- [TASK DETAILS]: Search the records for "using". Copy every line where it appears.

[Pixel coordinate grounding data]
╔══

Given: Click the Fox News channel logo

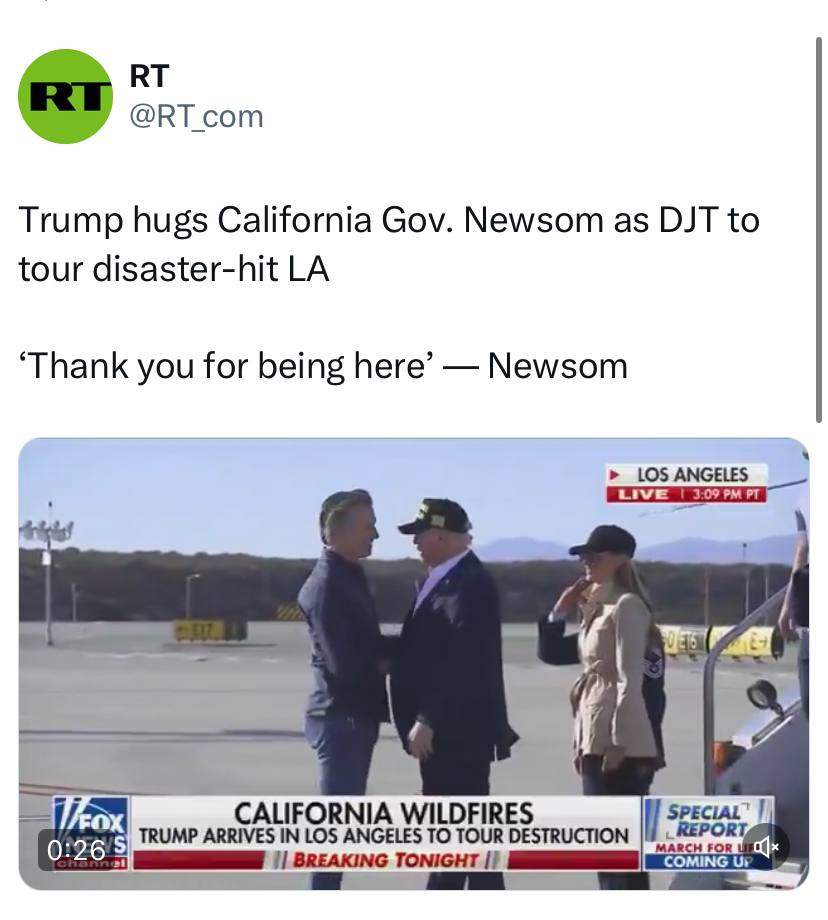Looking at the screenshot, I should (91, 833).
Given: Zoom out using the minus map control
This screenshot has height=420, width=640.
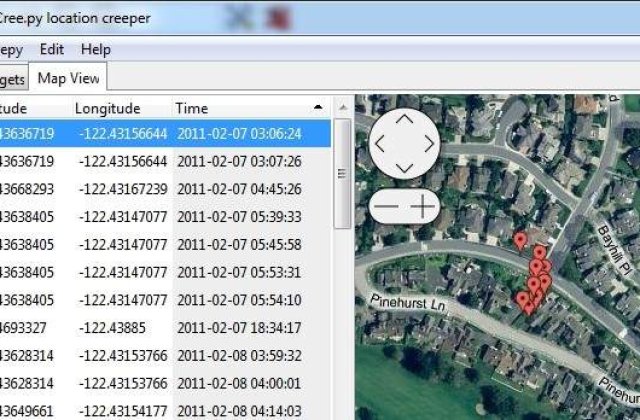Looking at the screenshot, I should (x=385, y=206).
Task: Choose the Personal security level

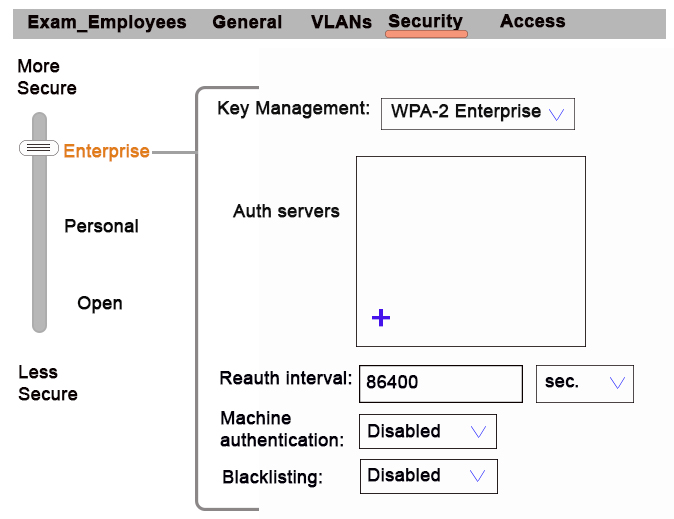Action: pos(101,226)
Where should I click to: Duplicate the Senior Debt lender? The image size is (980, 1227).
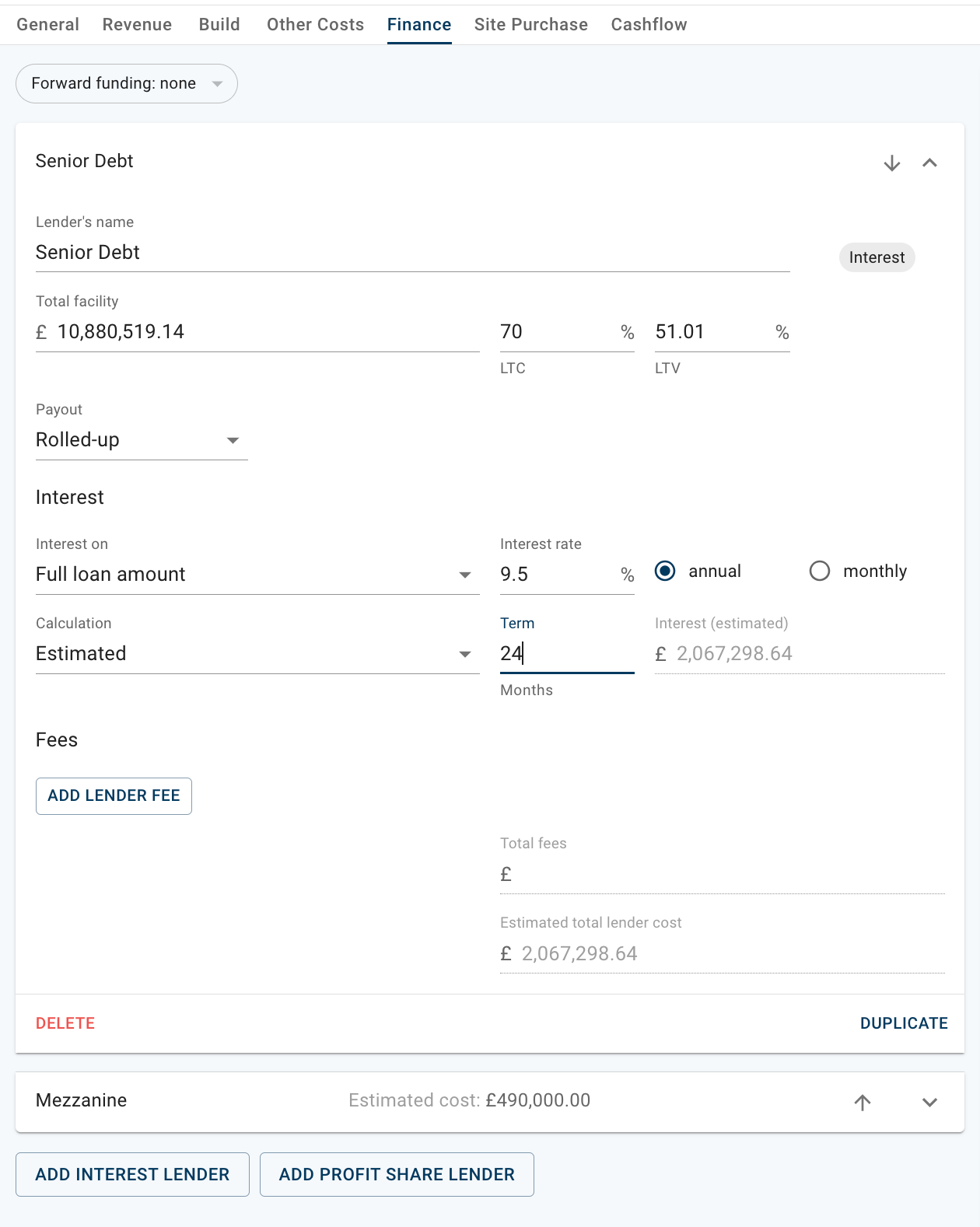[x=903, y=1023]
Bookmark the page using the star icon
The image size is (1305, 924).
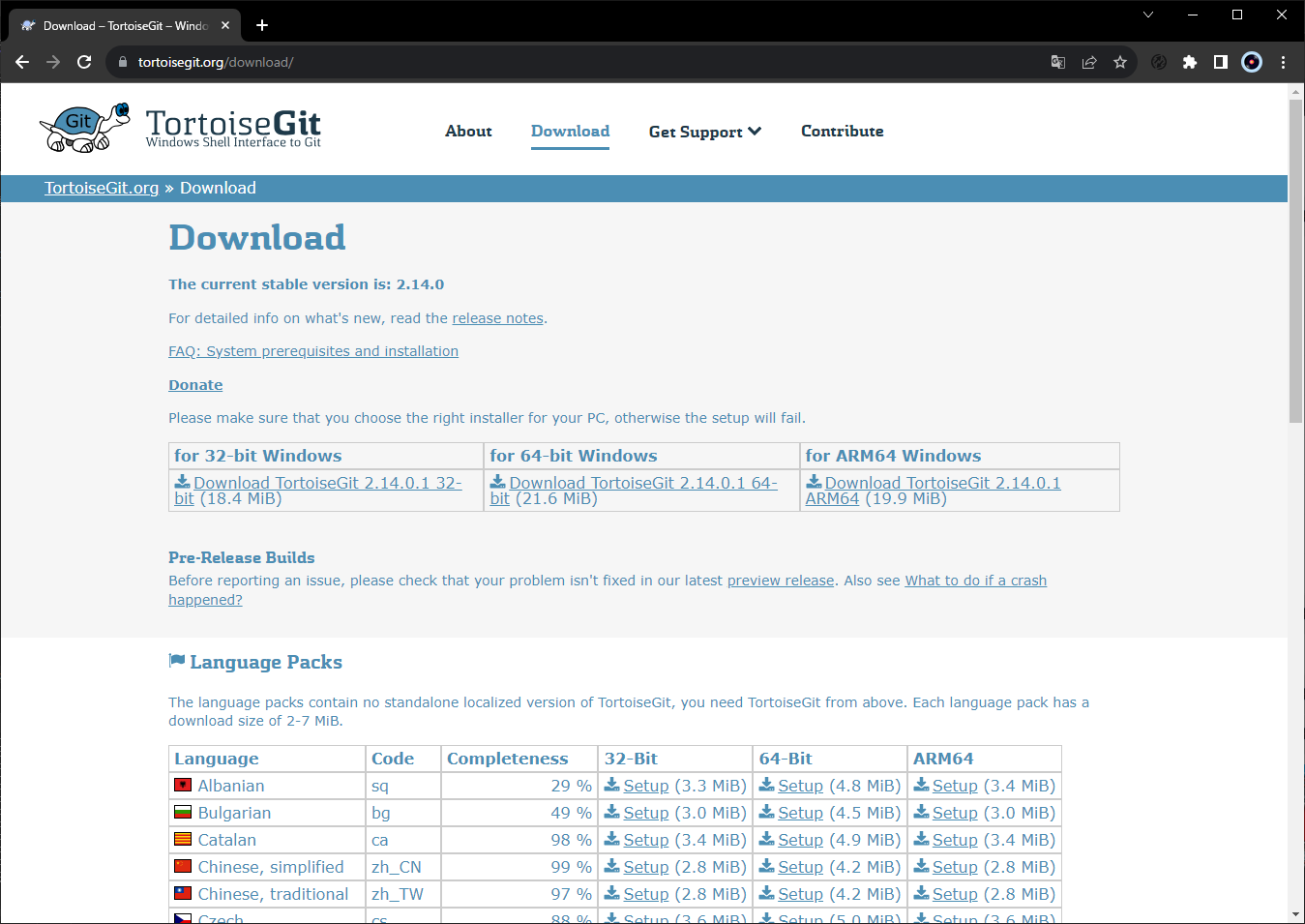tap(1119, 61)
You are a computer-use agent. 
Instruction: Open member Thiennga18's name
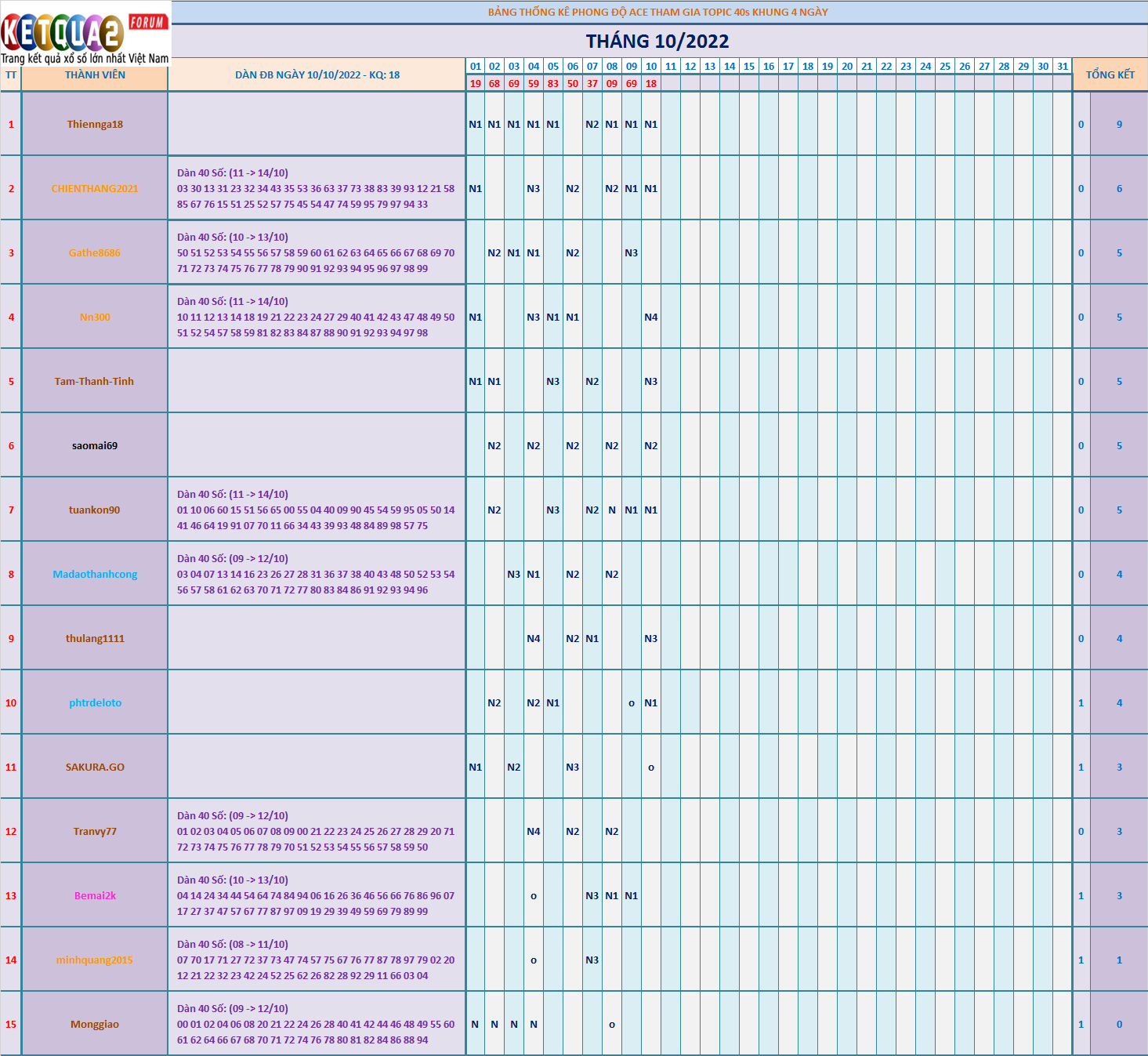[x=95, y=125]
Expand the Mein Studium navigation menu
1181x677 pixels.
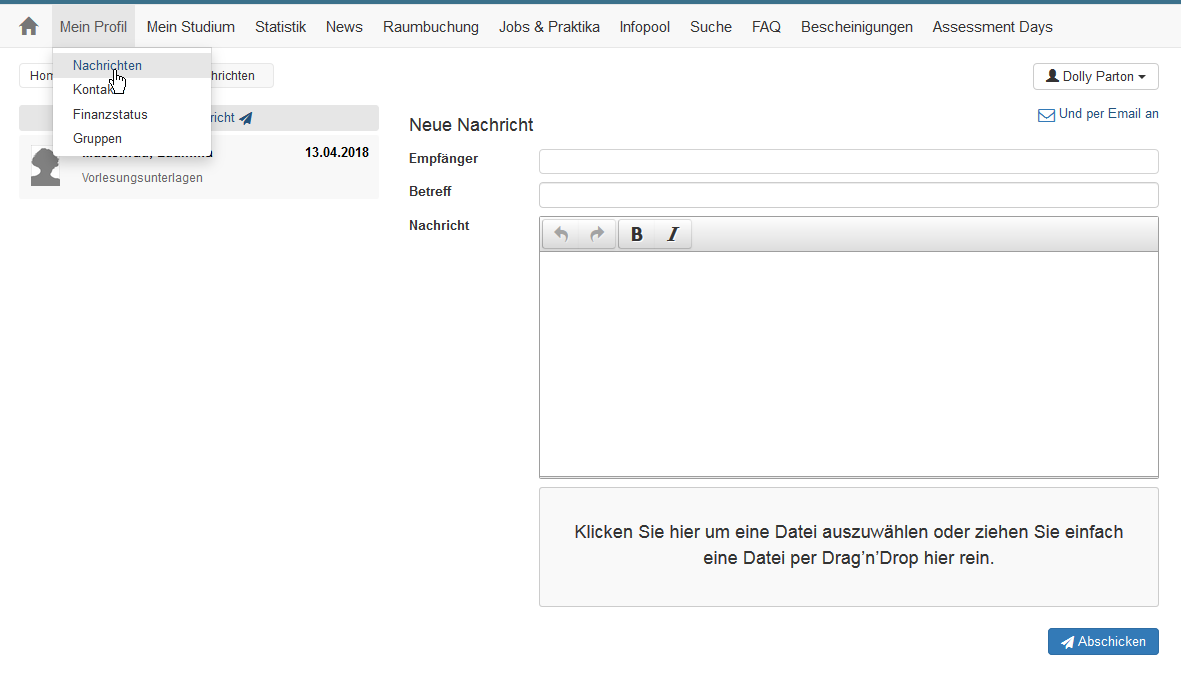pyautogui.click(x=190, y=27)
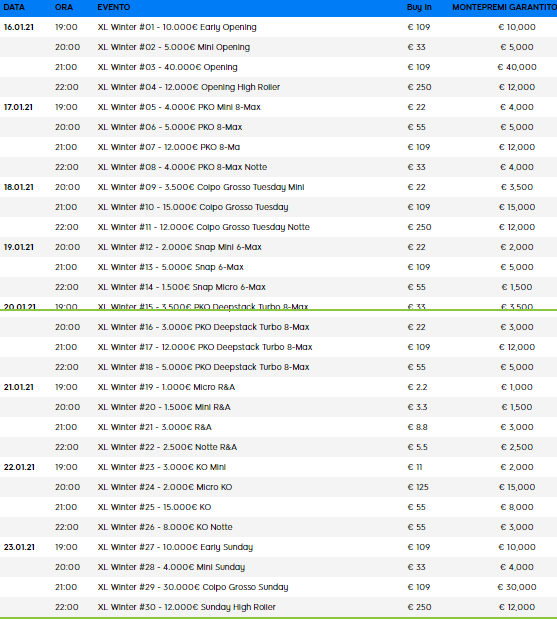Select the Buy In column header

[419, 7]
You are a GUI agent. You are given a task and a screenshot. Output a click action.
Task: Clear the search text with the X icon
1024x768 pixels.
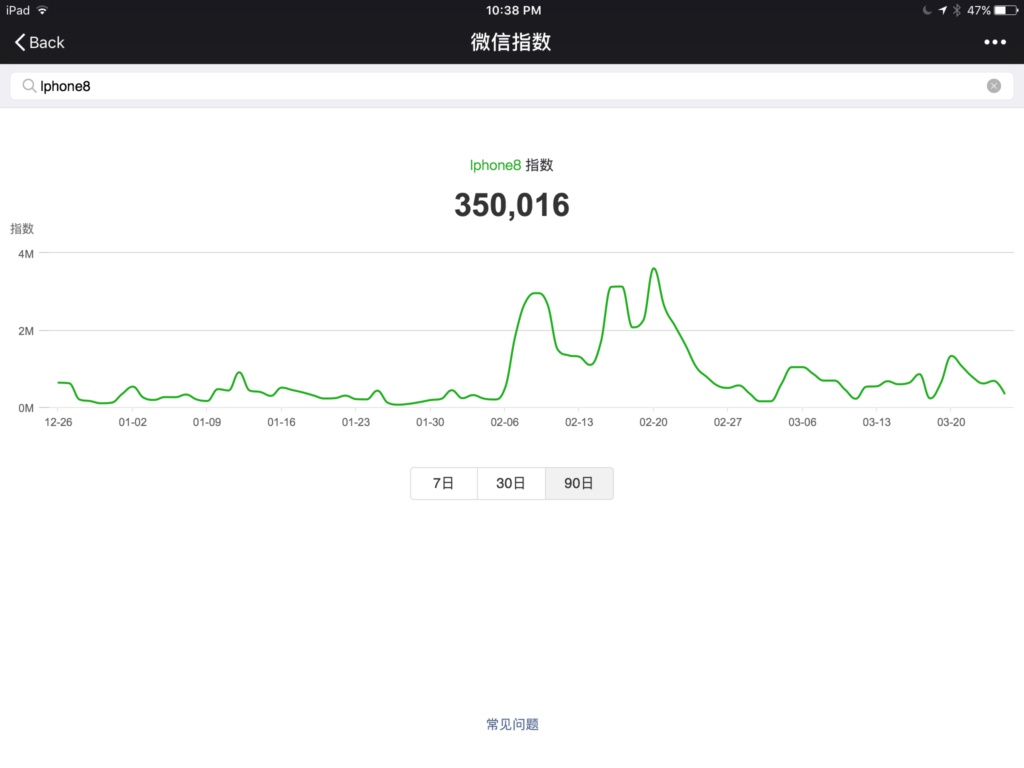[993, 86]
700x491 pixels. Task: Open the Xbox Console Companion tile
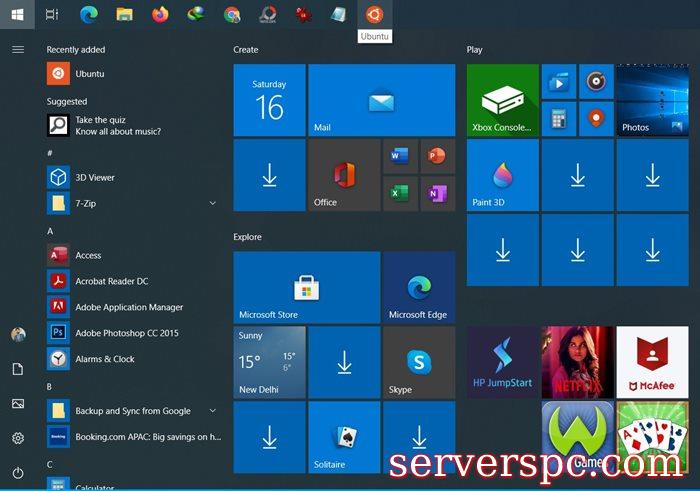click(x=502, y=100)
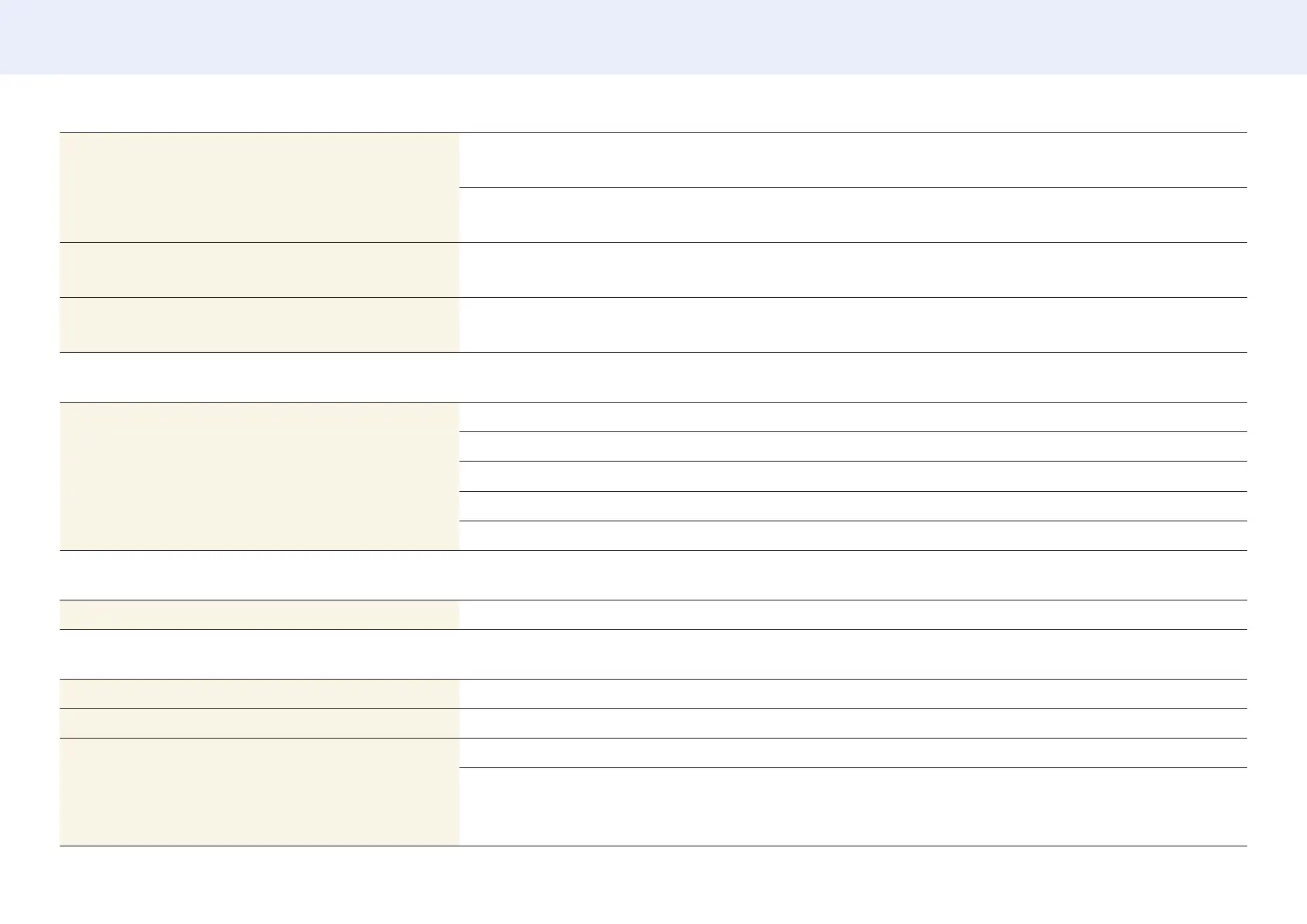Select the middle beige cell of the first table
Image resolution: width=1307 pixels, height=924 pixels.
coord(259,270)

╚══

- [EXERCISE SOLUTION]:
Given: Zoom out using the minus map control
Bookmark the page using the star icon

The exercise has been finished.